(Stored records)

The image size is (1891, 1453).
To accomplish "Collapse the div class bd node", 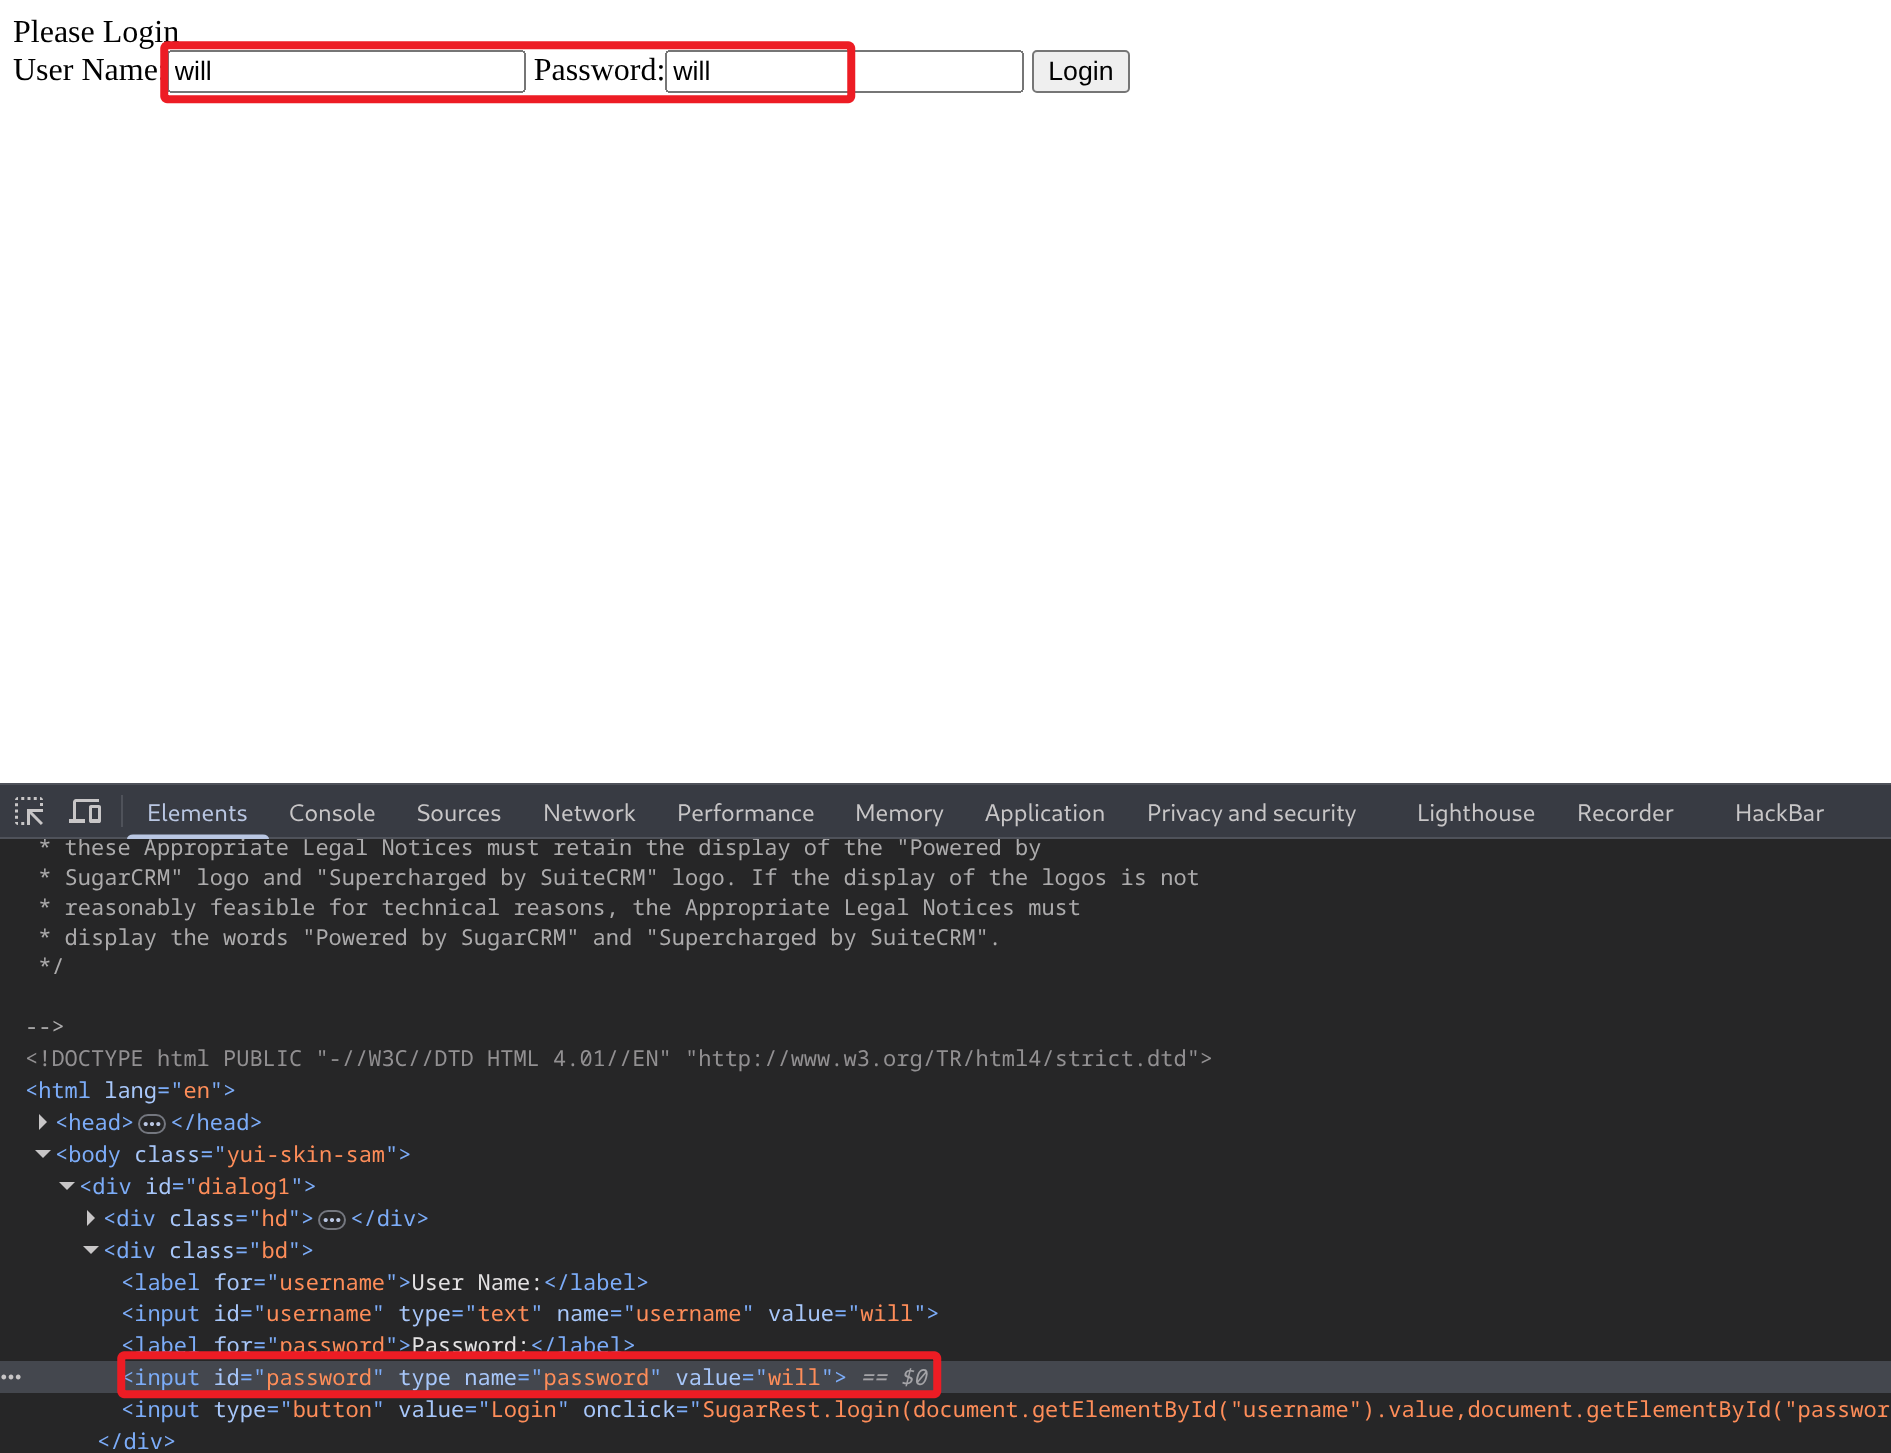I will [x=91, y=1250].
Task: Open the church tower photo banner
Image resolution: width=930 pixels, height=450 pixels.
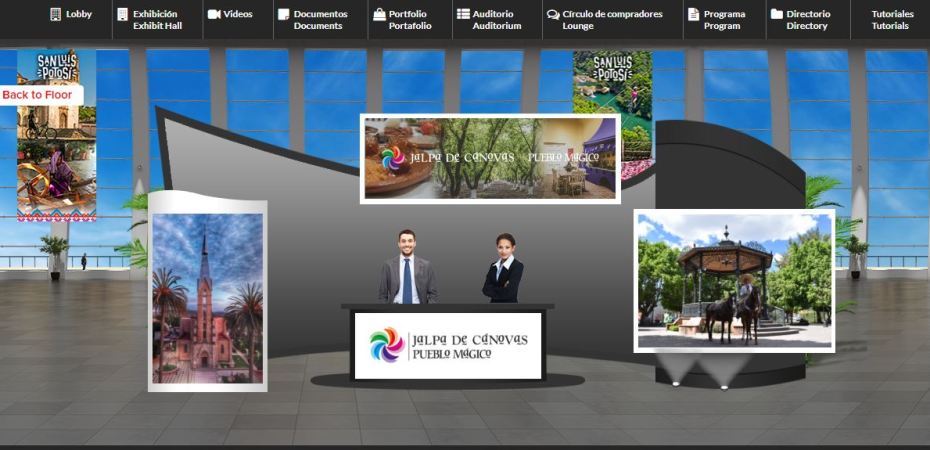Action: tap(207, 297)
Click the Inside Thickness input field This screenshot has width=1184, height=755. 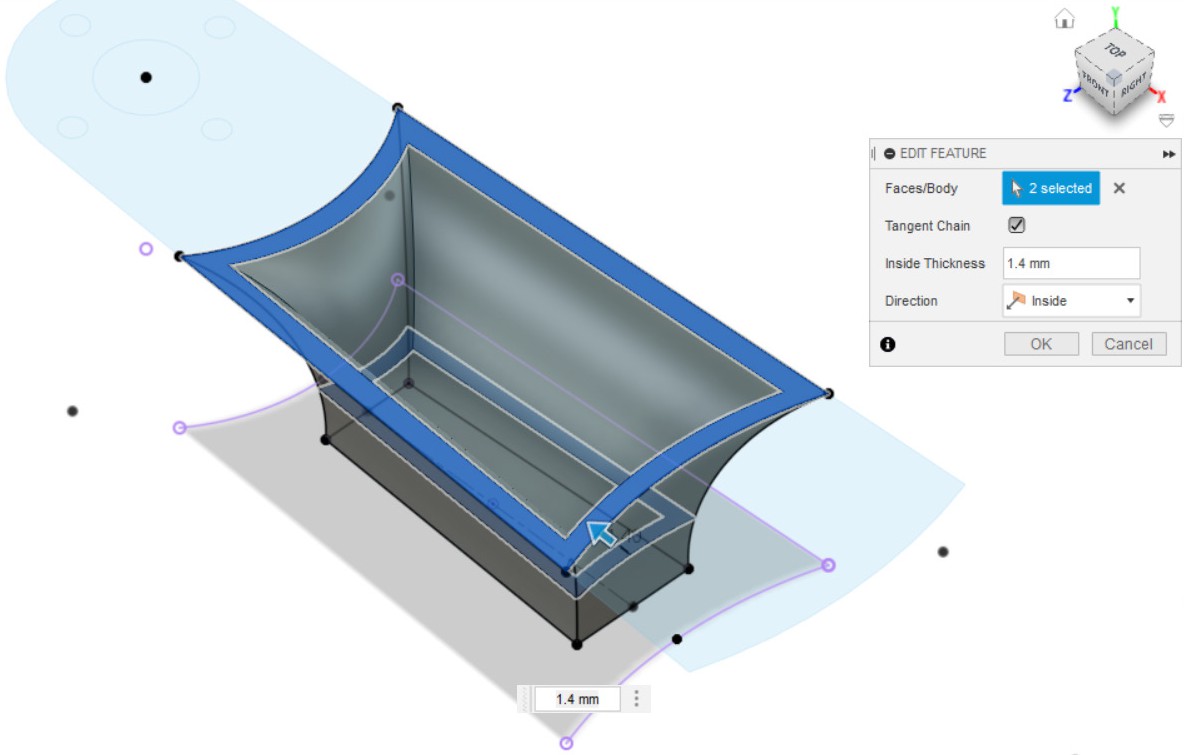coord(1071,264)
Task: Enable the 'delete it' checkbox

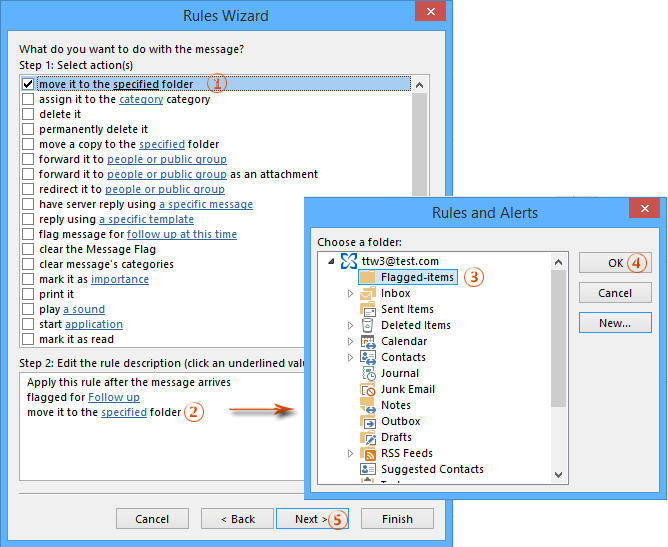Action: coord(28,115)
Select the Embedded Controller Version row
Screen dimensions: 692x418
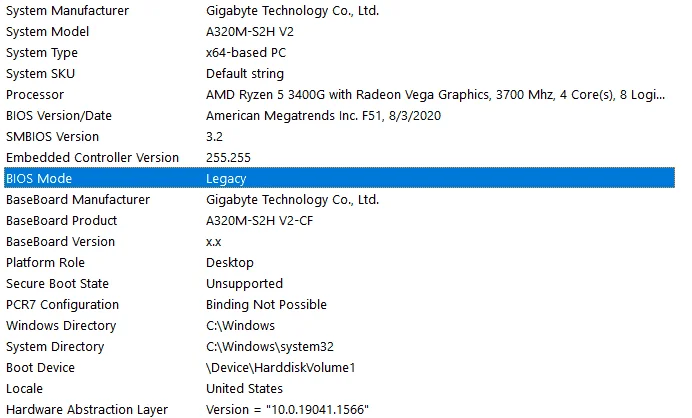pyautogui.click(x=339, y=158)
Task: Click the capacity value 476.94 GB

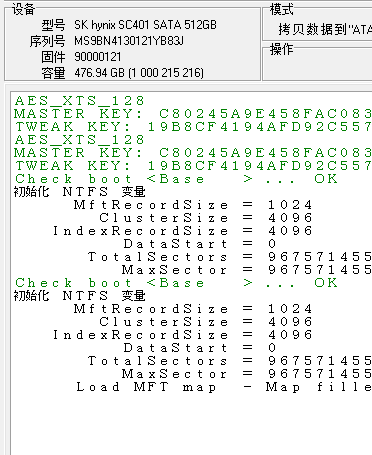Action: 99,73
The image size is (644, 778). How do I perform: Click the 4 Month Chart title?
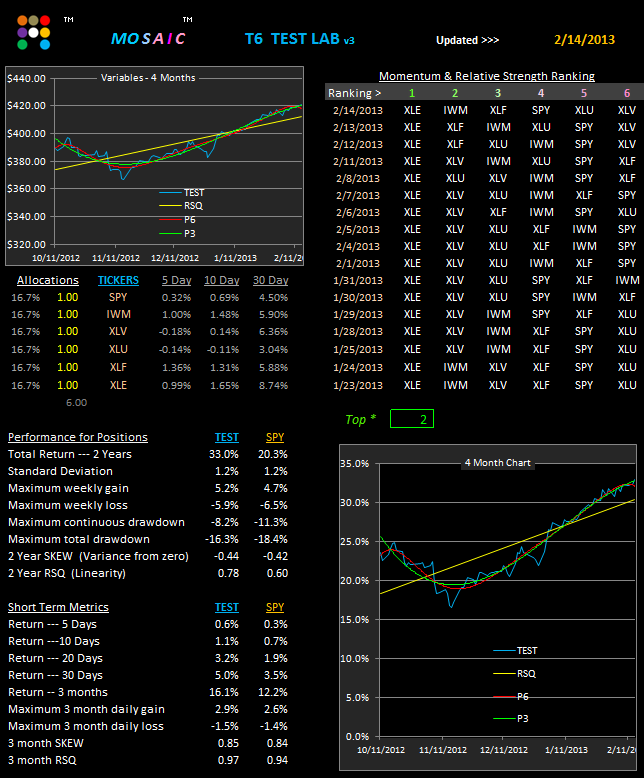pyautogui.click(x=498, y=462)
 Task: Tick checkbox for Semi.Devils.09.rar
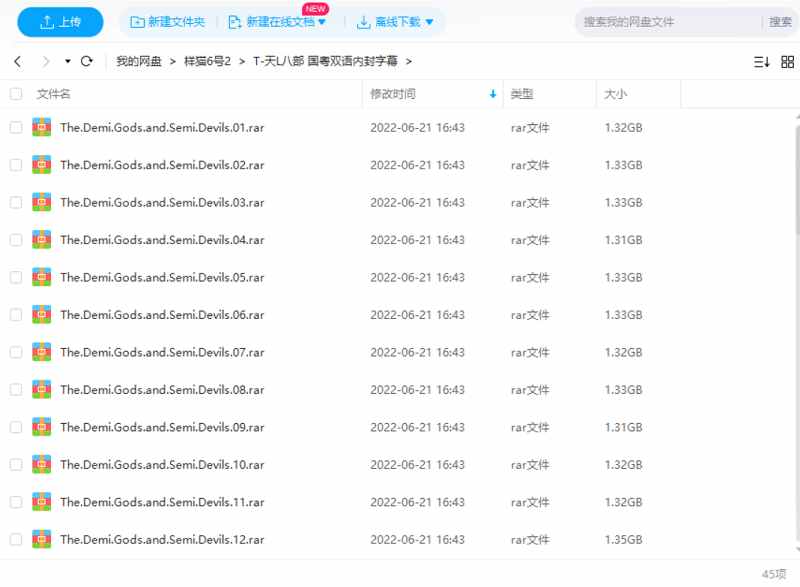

- [THE PROBLEM]:
Reproduce nothing but the lines that run from the line containing "Task: Enable the 'delete it' checkbox" through the last line of the records, inclusive. Omit the pictures.

- [SOLUTION FOR THIS EXERCISE]:
Task: Enable the 'delete it' checkbox

Action: coord(28,115)
Select the Embedded Controller Version row
Screen dimensions: 692x418
pyautogui.click(x=339, y=158)
Task: Click the capacity value 476.94 GB

Action: 99,73
The image size is (644, 778). How do I perform: Click the 4 Month Chart title?
pyautogui.click(x=498, y=462)
 Task: Tick checkbox for Semi.Devils.09.rar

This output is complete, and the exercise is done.